En règle générale, la néphrotoxicité potentielle et la marge de sécurité de chaque médicament administré à un animal insuffisant rénal doivent être évalués. Chez ces animaux, le risque de complications est nettement plus élevé avec les médicaments dont l’index thérapeutique est étroit (où la différence entre la dose efficace et la dose toxique est faible) car leur PC est imprévisible. En outre, lorsqu’un médicament est principalement éliminé par voie rénale, la demi-vie d'élimination s’allonge si le DFG chute et la concentration plasmatique risque alors d’augmenter. Il faut donc ajuster la dose ou la fréquence d’administration. Les médicaments potentiellement néphrotoxiques doivent être autant que possible évités chez les animaux à MRC car ils peuvent aggraver les lésions rénales. Les médicaments non néphrotoxiques mais qui peuvent affecter la fonction rénale, tels que les inhibiteurs de l'enzyme de conversion de l'angiotensine (IECA) seront également utilisés avec prudence en cas de MRC. D’autres classes de médicaments exigent aussi d’être prudent ou d’ajuster la posologie chez les chiens et les chats atteints de MRC en raison de leur profil PC et de leurs potentiels effets indésirables. Quelques exemples figurent ci-dessous, qui sont résumés dans les tableaux 1 et 2.

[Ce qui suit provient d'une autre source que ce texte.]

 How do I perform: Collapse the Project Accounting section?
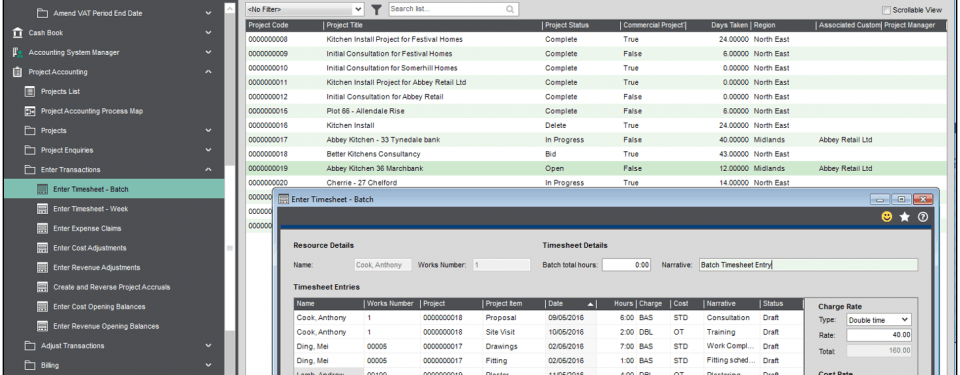click(208, 72)
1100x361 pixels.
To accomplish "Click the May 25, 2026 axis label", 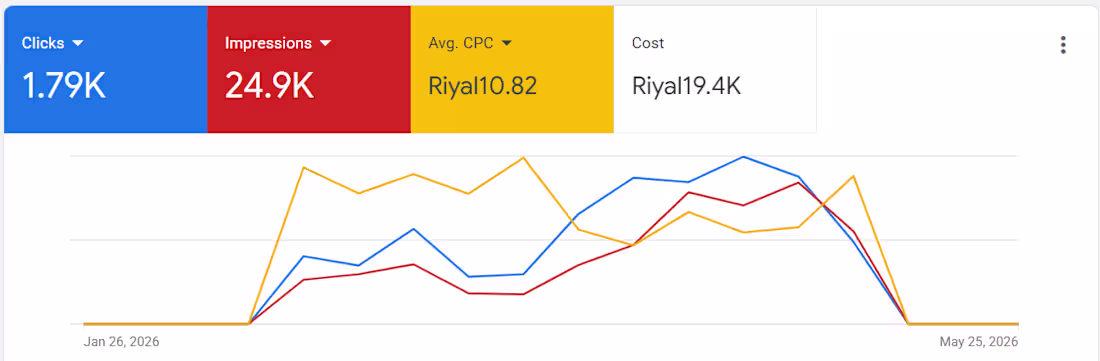I will pyautogui.click(x=979, y=342).
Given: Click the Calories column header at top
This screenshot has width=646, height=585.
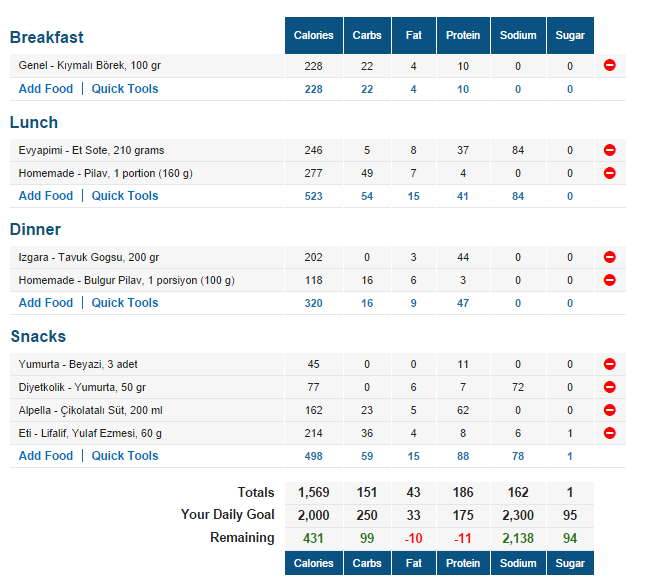Looking at the screenshot, I should (x=314, y=35).
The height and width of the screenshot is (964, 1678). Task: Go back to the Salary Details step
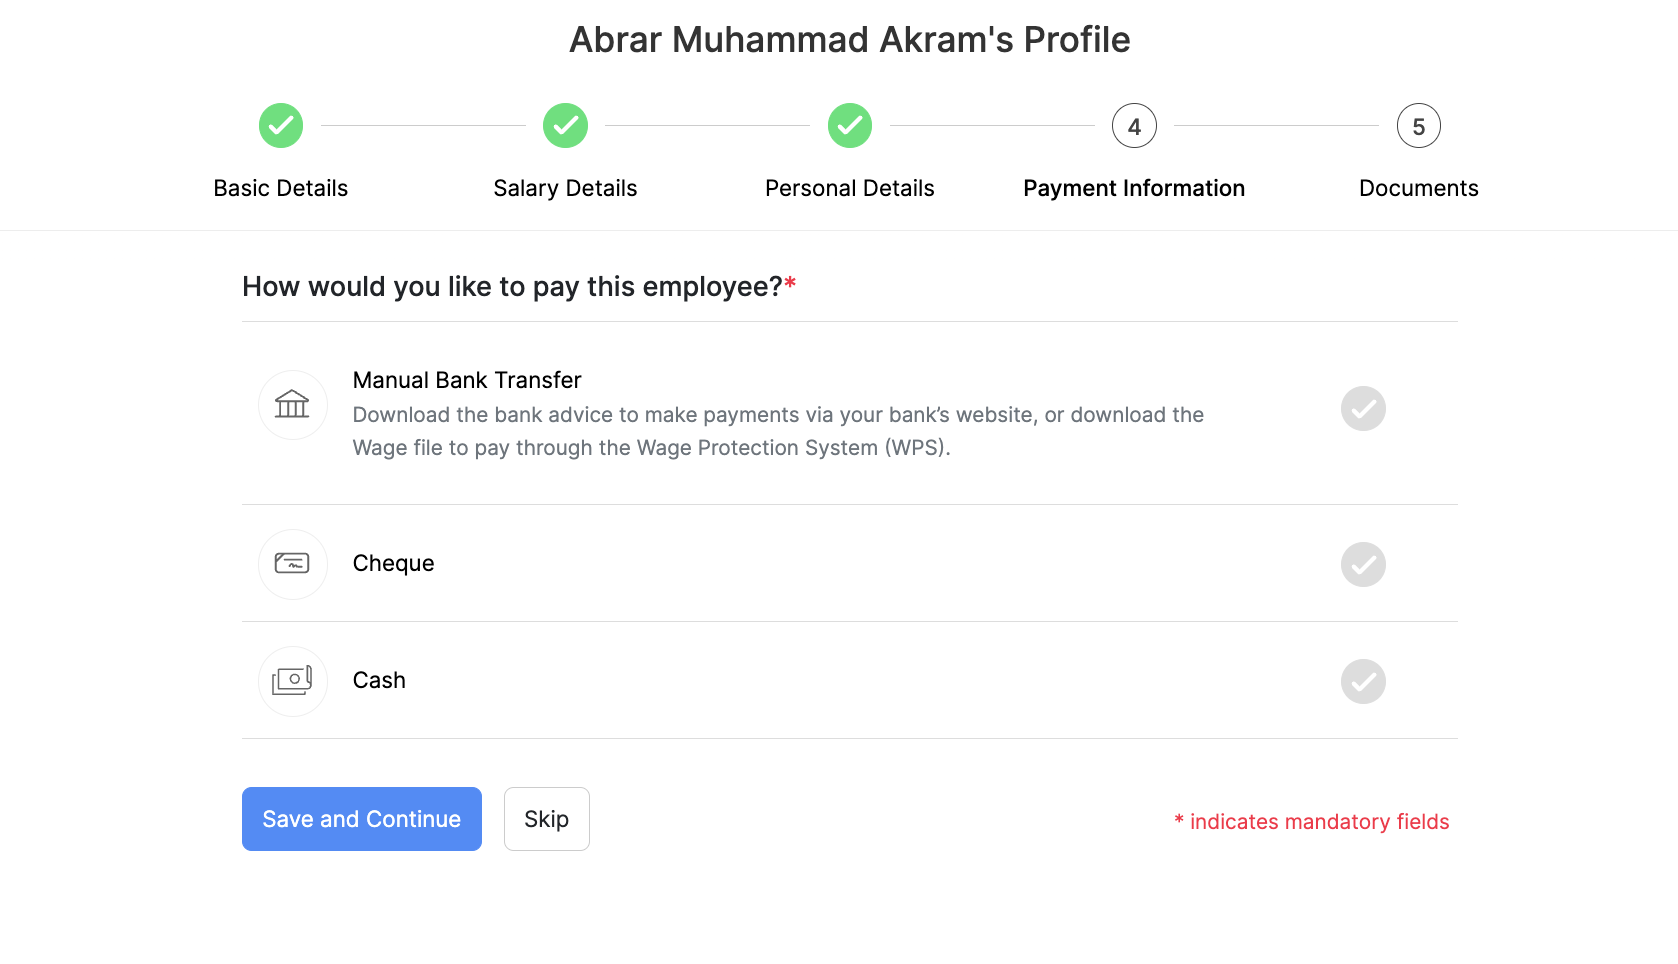(565, 187)
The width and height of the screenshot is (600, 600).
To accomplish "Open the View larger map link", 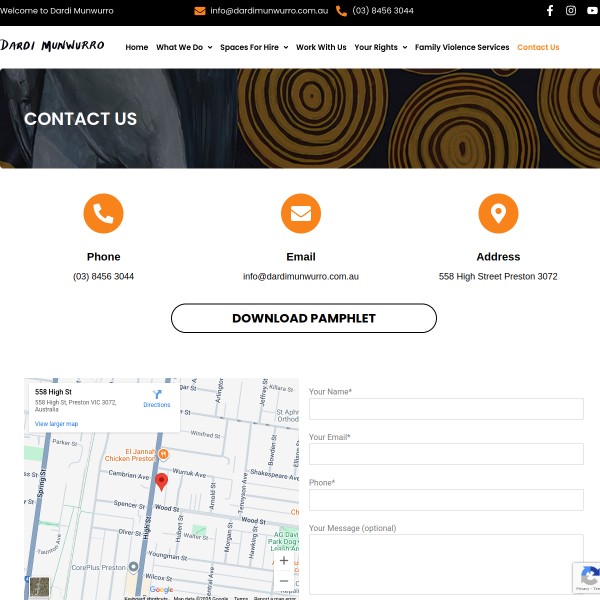I will (x=56, y=424).
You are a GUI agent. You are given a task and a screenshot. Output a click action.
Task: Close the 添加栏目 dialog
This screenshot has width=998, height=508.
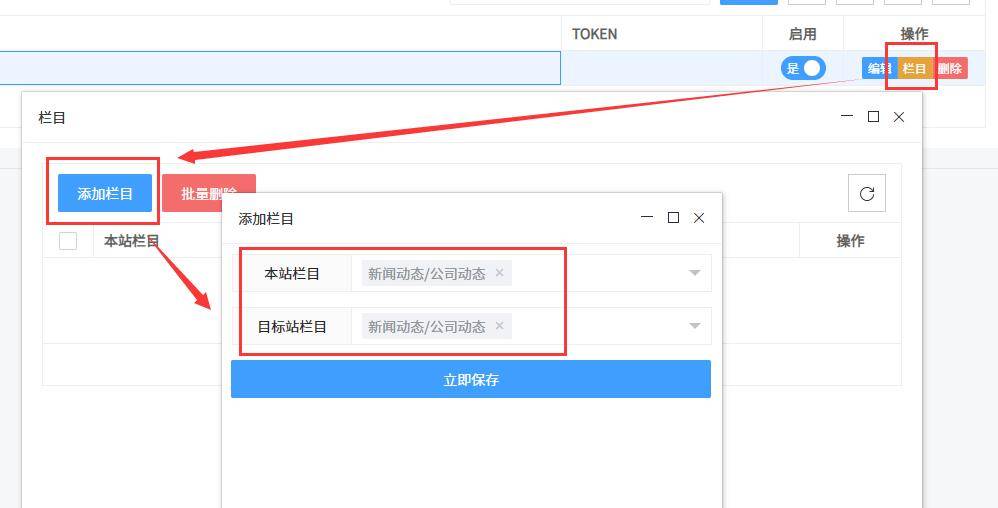pos(699,218)
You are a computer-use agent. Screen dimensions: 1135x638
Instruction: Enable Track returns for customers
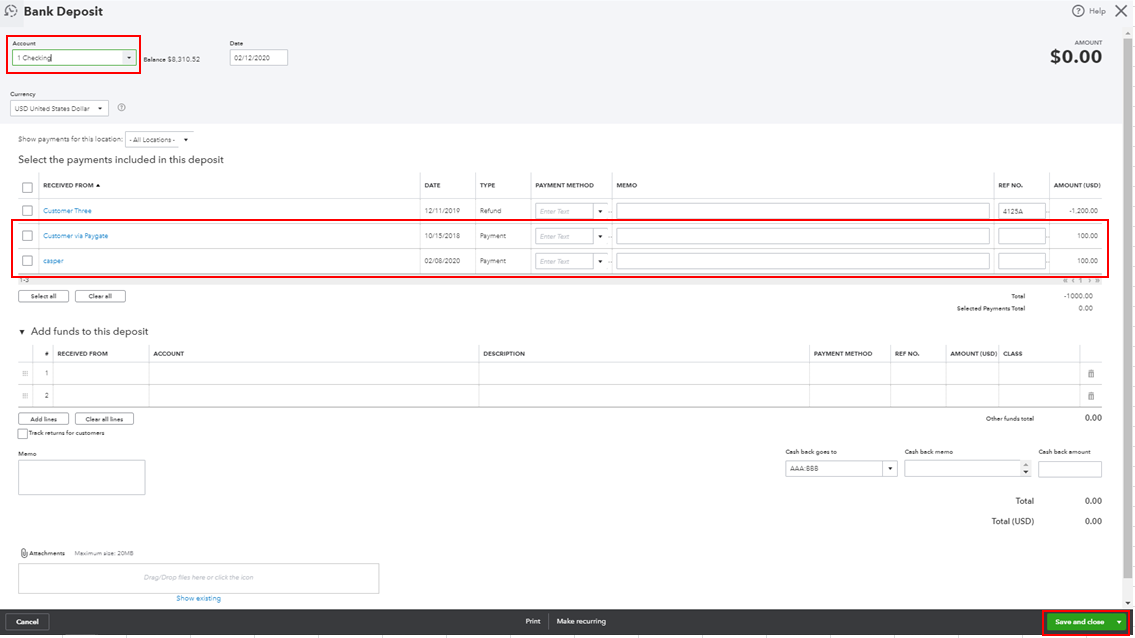click(x=23, y=434)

Tableau 1a. Recommandations d’usage des antibiotiques chez les animaux atteints de MRC.

 

Tableau 1b. Recommandations d’usage des antifongiques chez les animaux atteints de MRC.

Tableau 2. Précautions d’emploi et ajustements posologiques pour certains médicaments utilisés chez les animaux atteints de MRC

Antibiotiques

Les aminoglycosides (exemples : gentamicine, amikacine) sont des antibiotiques hautement néphrotoxiques car ils sont principalement éliminés par les reins. Une diminution du DFG allonge leur demi-vie et augmente le risque de toxicité systémique, notamment de néphrotoxicité et d'ototoxicité. Une surveillance thérapeutique est essentielle chez les animaux présentant une insuffisance rénale modérée et ces médicaments seront évités si une alternative est disponible. Les bêta-lactamines (exemples : ampicilline, céphalosporines) présentent généralement une marge de sécurité plus importante mais la baisse de la fonction rénale prolonge la demi-vie d'élimination, ce qui fait augmenter la concentration sérique du médicament et diminuer sa concentration urinaire (3). Les fluoroquinolones (exemple : enrofloxacine) sont éliminées par voie rénale mais aussi par voie hépatique. Des études menées chez des chiens et des chats présentant un DFG réduit n'ont pas montré de prolongation de la demi-vie et ces médicaments peuvent donc être administrés à la posologie normale (4,5).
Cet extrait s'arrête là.